Color is one of the most common sources of production disputes. A brand specifies "navy blue" — the factory interprets it one way, the dye house another, and the final garment arrives in a shade that looks nothing like what was approved. The solution is a shared reference that everyone in the supply chain understands: Pantone TCX.
TCX stands for Textile Cotton eXtended. It's part of the Pantone Fashion, Home + Interiors (FHI) system, and it's specifically calibrated for color on cotton fabric — not on coated paper, not on screen, not on plastic. The physical color chips are produced on cotton, which means the reference matches the substrate you're actually dyeing.
Always specify color with a Pantone TCX reference number in your tech pack — never just a color name or a hex code. A name is subjective. A Pantone number is a contract.
TCX vs TPX vs TPG — what's the difference
TCX (Textile Cotton eXtended) — color chips on cotton. The correct reference for dyeing cotton jersey and most woven fabrics. This is what you want for t-shirts.
TPX (Textile Paper eXtended) — color chips on paper. Used for paper-based applications and some printed materials. Not suitable for fabric dyeing references.
TPG (Textile Paper — Graphite) — the newer replacement for TPX in some Pantone books. Still paper-based, not ideal for fabric.
For garment production in cotton jersey, always use TCX. Your dye house will use the physical cotton chip as their reference — if you give them a TPX number, they have to convert it, which introduces interpretation error.
How to use Pantone TCX in your tech pack
| Field | Example | Notes |
|---|---|---|
| Color name | Fiesta | Descriptive reference only |
| Pantone reference | 18-1660 TCX | The binding spec — always include |
| Tolerance | ±0.5 ΔE | Acceptable color deviation at lab dip stage |
| Lab dip required | Yes | Factory submits dyed swatch for approval before bulk |
| Metamerism check | D65 / A | Verify color matches under daylight and tungsten |
In FlatLabs PRO, the color section of your spec sheet includes a field for the Pantone TCX reference, lab dip requirement, and tolerance spec — everything your dye house needs to match color correctly before bulk production.

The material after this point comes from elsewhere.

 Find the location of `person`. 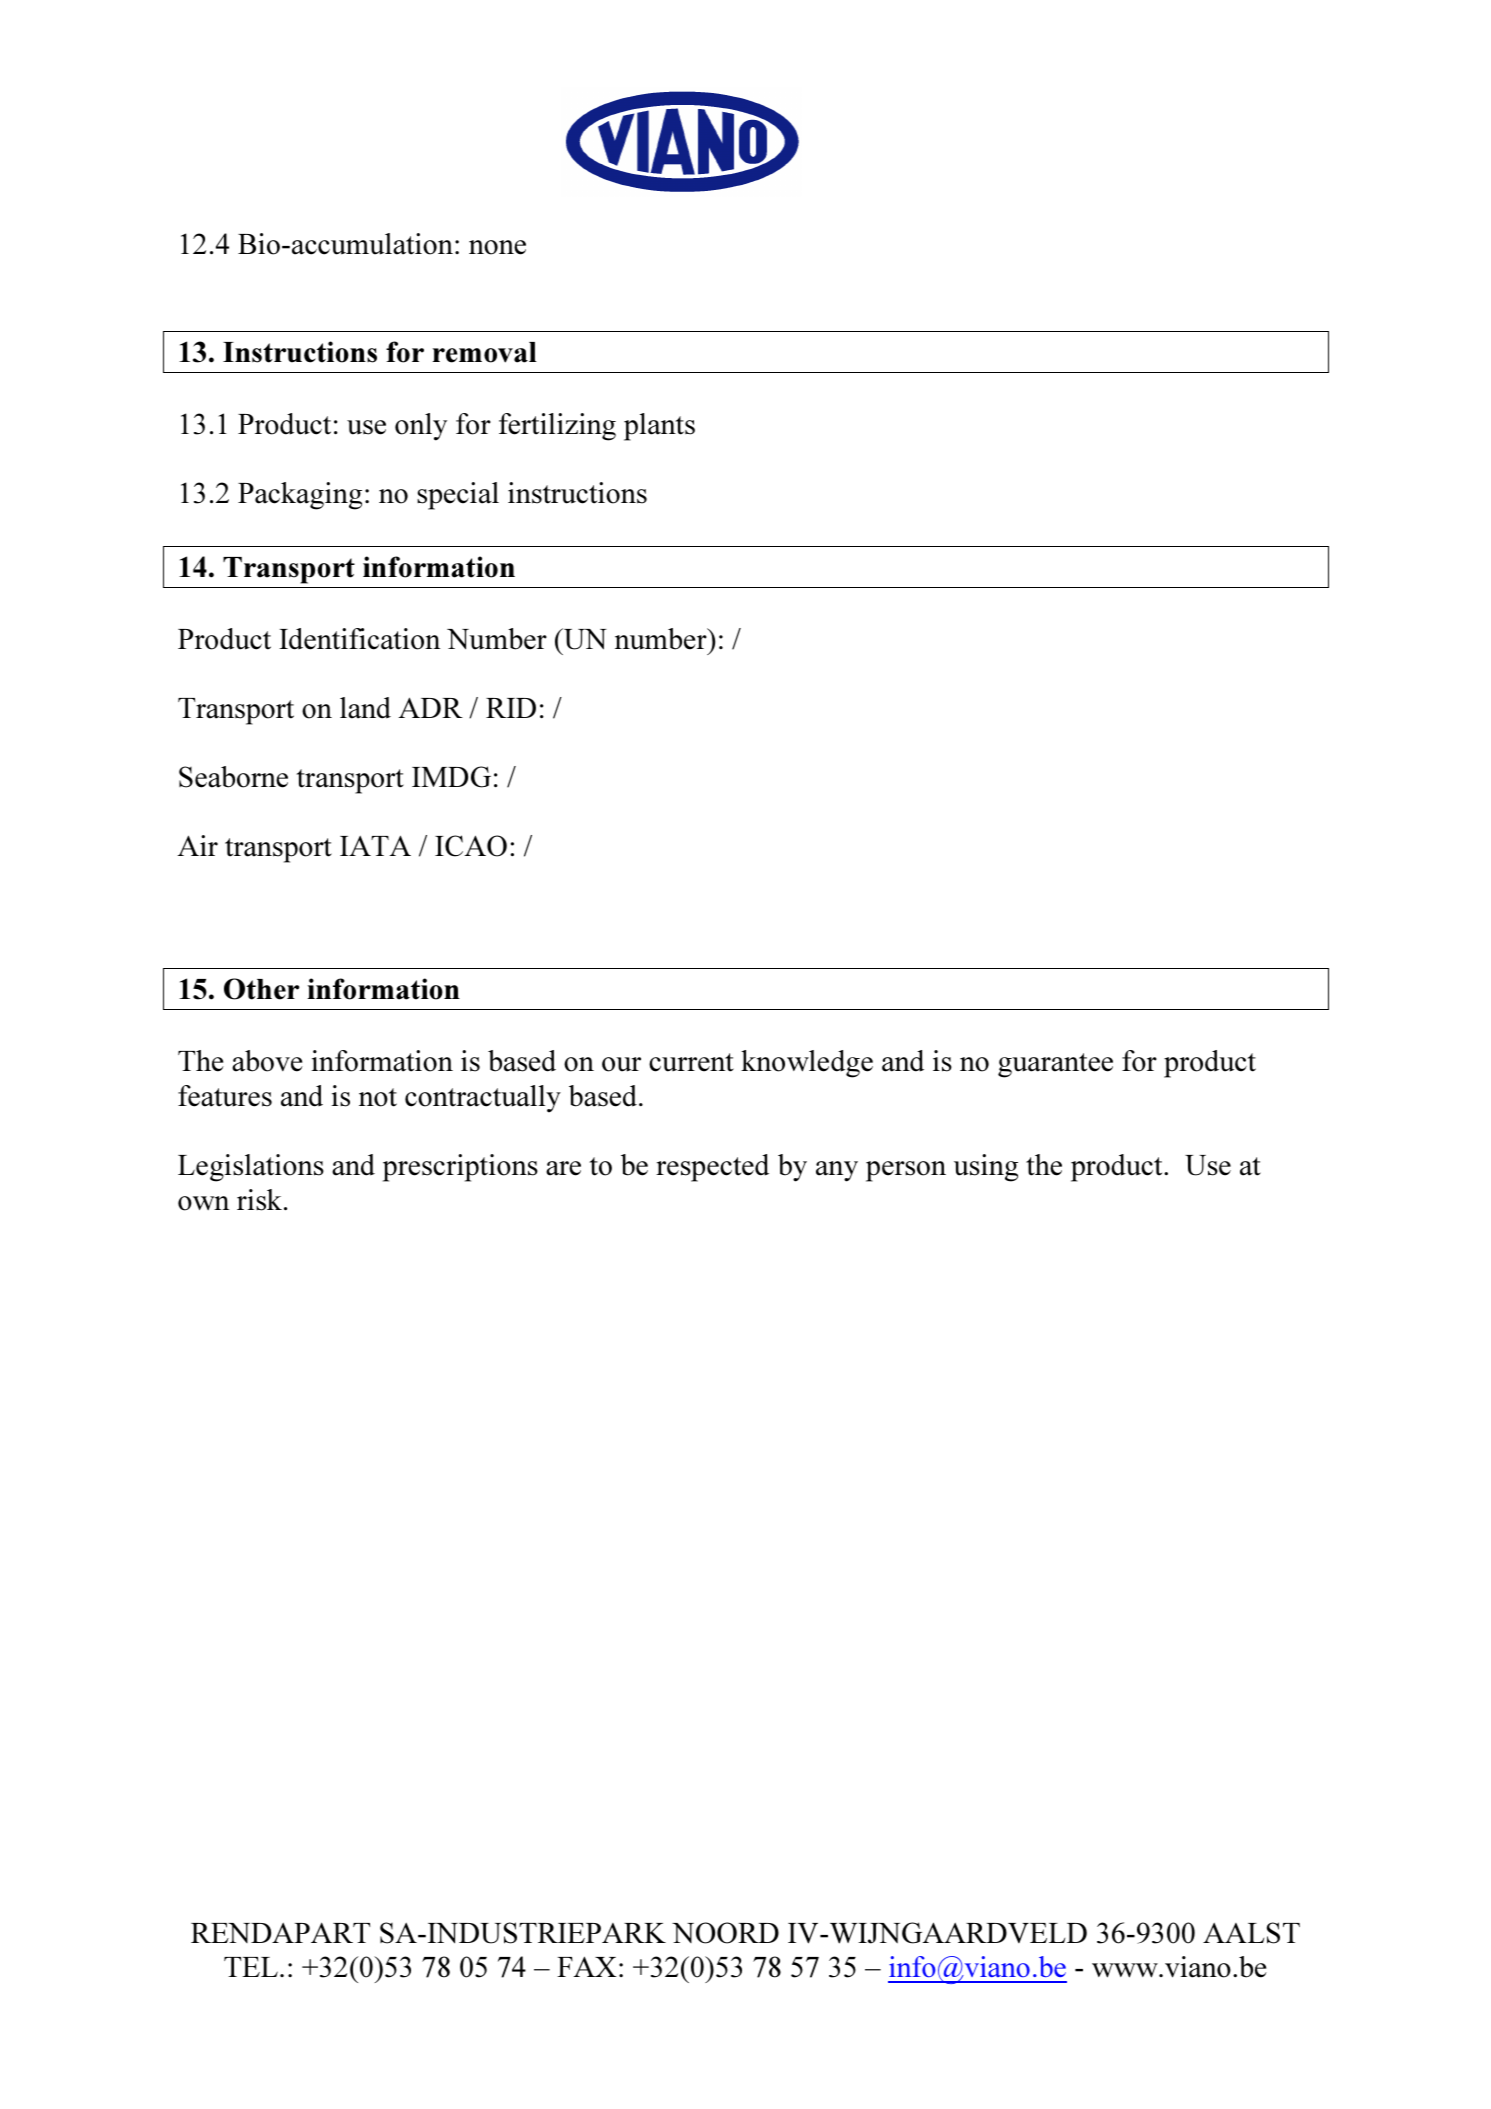

person is located at coordinates (906, 1171).
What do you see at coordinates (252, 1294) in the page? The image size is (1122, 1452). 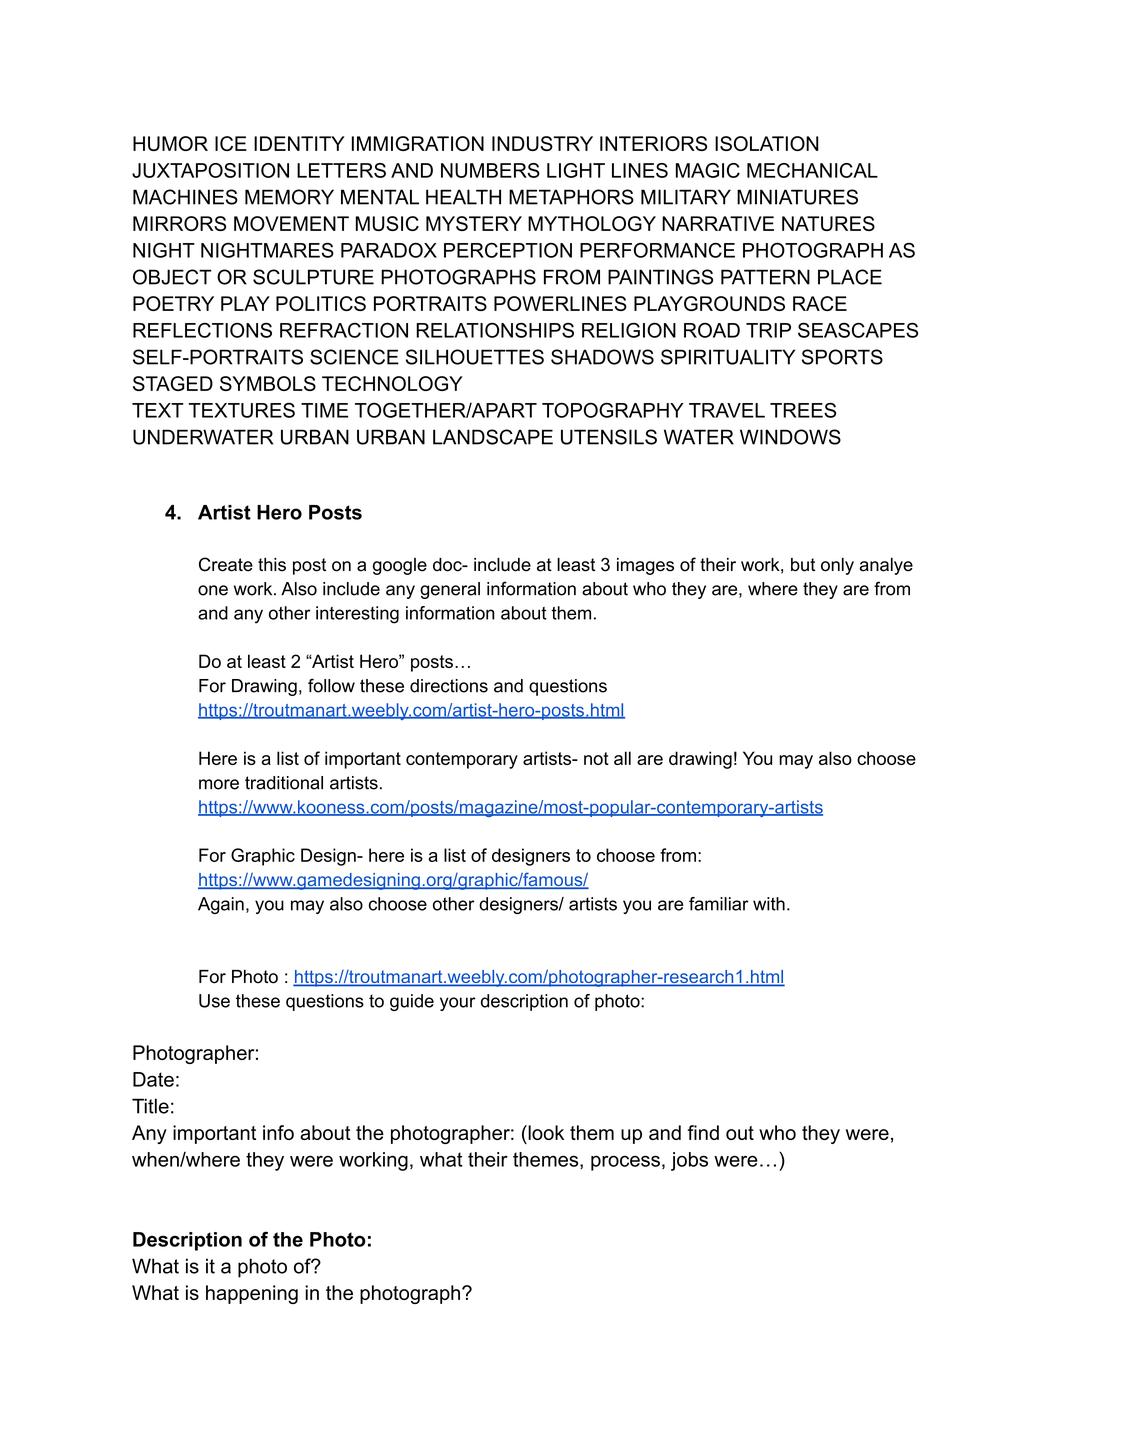 I see `happening` at bounding box center [252, 1294].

Lab dip — what it is and why it matters
A lab dip is a small fabric swatch dyed by the factory to match your Pantone reference, submitted for approval before the full production run is dyed. It's the checkpoint between your color spec and the actual bulk fabric.
Always require a lab dip approval in your tech pack — and specify the tolerance: how close is close enough. The industry standard is ±0.5 ΔE (Delta E, a measure of color distance). Below that threshold, the color difference is barely perceptible to the human eye. Above 1.0 ΔE, the difference starts to become visible — especially in photos and side-by-side comparisons.